Excerpted text section start

Bettie Graham of NHGRI concluded the morning with a short description of several NHGRI training programs that could help with the dearth of bioinformaticists in the public sector genome field.
The afternoon of the first day was devoted to 4 breakout groups; the results of those groups were presented the next morning. I visited each of the breakout groups to get a sense of how the discussions were going and took some notes while in each one, but the summaries below are based on the final products of each group.
Sequencing, mapping for sequencing, gene maps: Raju Kucherlapati, LaDeana Hillier, Eric Green, David Lipman, Takashi Gojobori, Peter Schad, Elbert Branscomb, Ray Gesteland, David Smith, Peter Cartwright, Rainer Fuchs, Peter Weinberger.
PHYSICAL MAPS, GENE MAPS: develop integrated databases where identical sequence markers in different maps are in synonyms database; all markers should be located in a central database (e.g. NCBI); queries to maps: what are the markers, clones, and genes in a spatial interval; what are the genes/ESTs location and clones?
SEQUENCE READY MAPS: all data (full contig depth) should be accessible; assembly criteria (e.g. STS, fingerprints) should be included; data must contain: interval anchored to best maps, all clone addresses for members of the contig, members of tiling path clones that are (or will be ) sequenced, clone id coupled to library information, links to additional information; it would be desirable to have STS content and fingerprint of each clone. All the data must be prepared and presented in a standard fashion
SEQUENCE: the sequence data must contain the following: source of the sequence (the clone id), the sequence anchored to clones, the STS location and confirmation by electronic PCR, quality scores for each base (probability of error) for large genomic sequence, biological attribution as annotation. Contiguous genomic sequences should be assembled.

Excerpted text section end
Data supplied section start

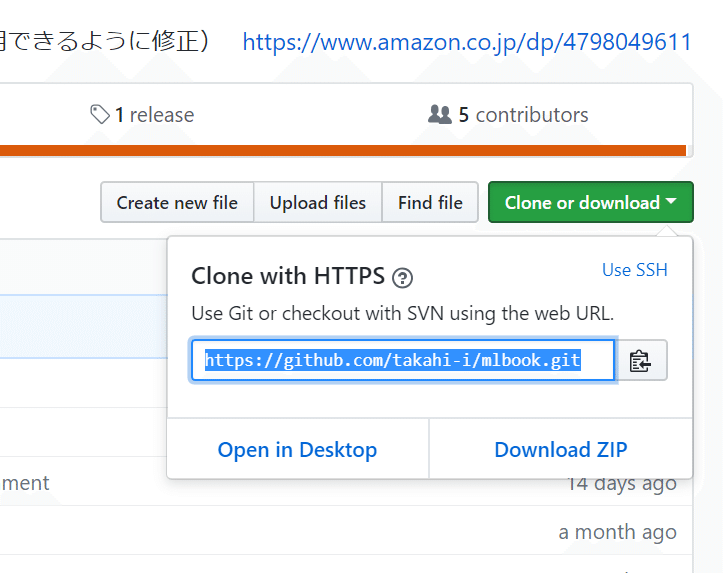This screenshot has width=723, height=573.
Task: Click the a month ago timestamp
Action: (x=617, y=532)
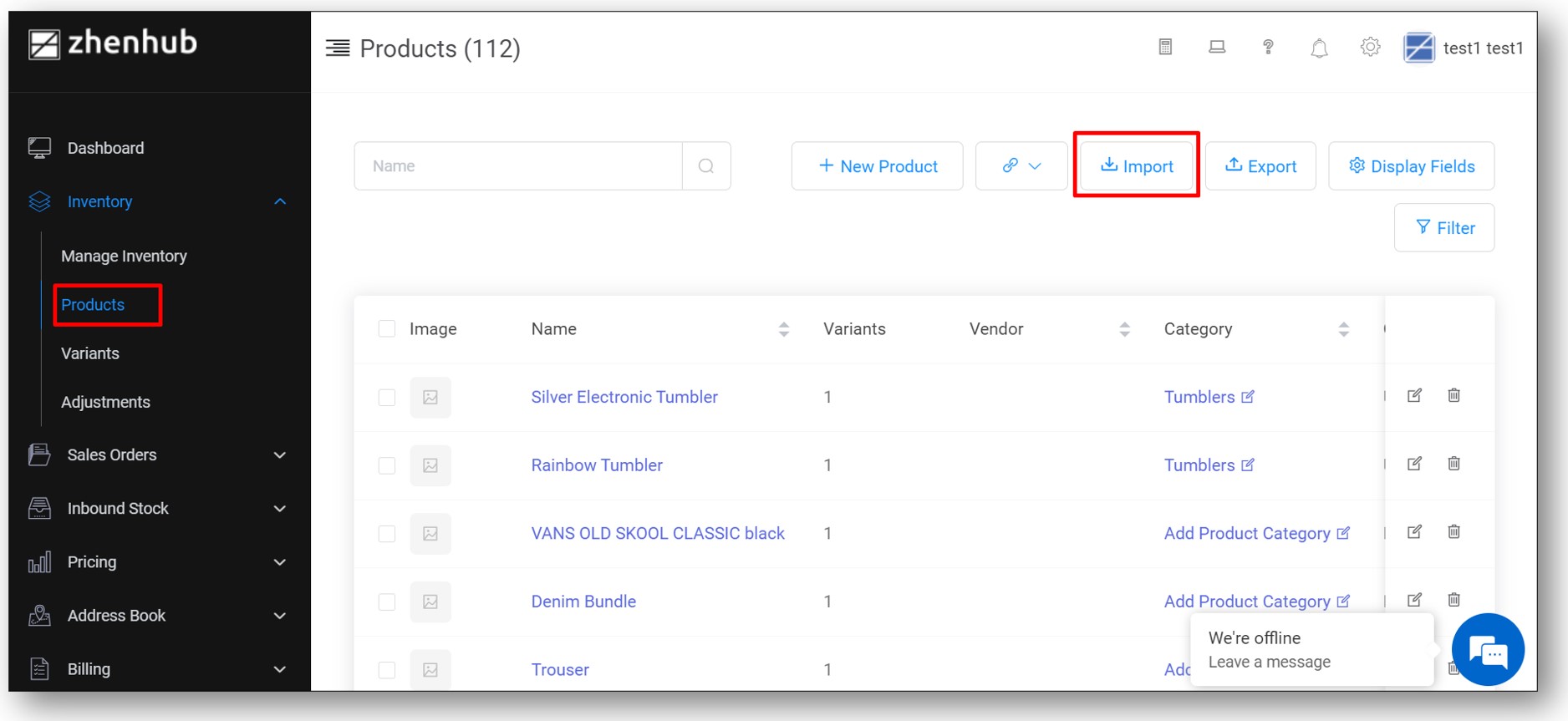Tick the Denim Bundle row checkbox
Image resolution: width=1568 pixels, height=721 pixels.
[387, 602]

Data supplied section end
Data supplied section start

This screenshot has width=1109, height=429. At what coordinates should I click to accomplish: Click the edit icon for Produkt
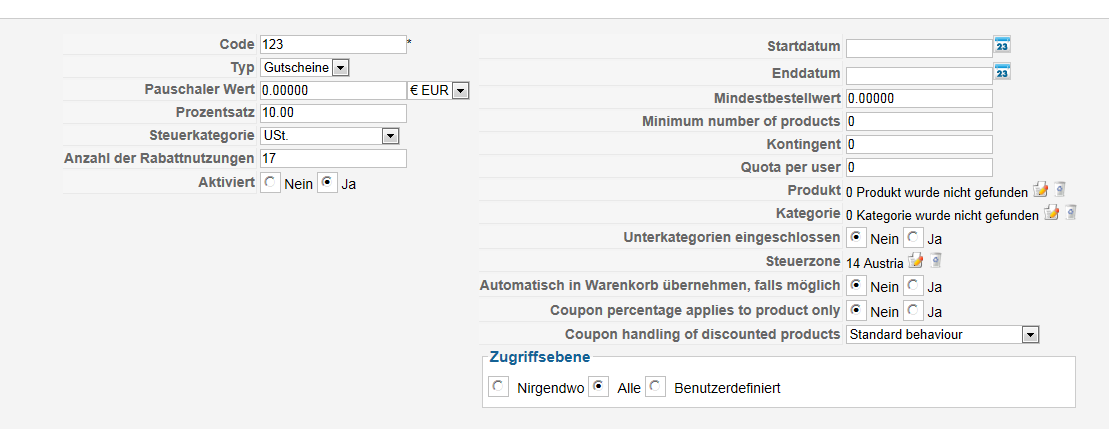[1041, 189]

Data supplied section end

Print the passage of the meeting report between "SEQUENCE READY MAPS: all" and "should be assembled.", inclusive.

_Written solution_
SEQUENCE READY MAPS: all data (full contig depth) should be accessible; assembly criteria (e.g. STS, fingerprints) should be included; data must contain: interval anchored to best maps, all clone addresses for members of the contig, members of tiling path clones that are (or will be ) sequenced, clone id coupled to library information, links to additional information; it would be desirable to have STS content and fingerprint of each clone. All the data must be prepared and presented in a standard fashion
SEQUENCE: the sequence data must contain the following: source of the sequence (the clone id), the sequence anchored to clones, the STS location and confirmation by electronic PCR, quality scores for each base (probability of error) for large genomic sequence, biological attribution as annotation. Contiguous genomic sequences should be assembled.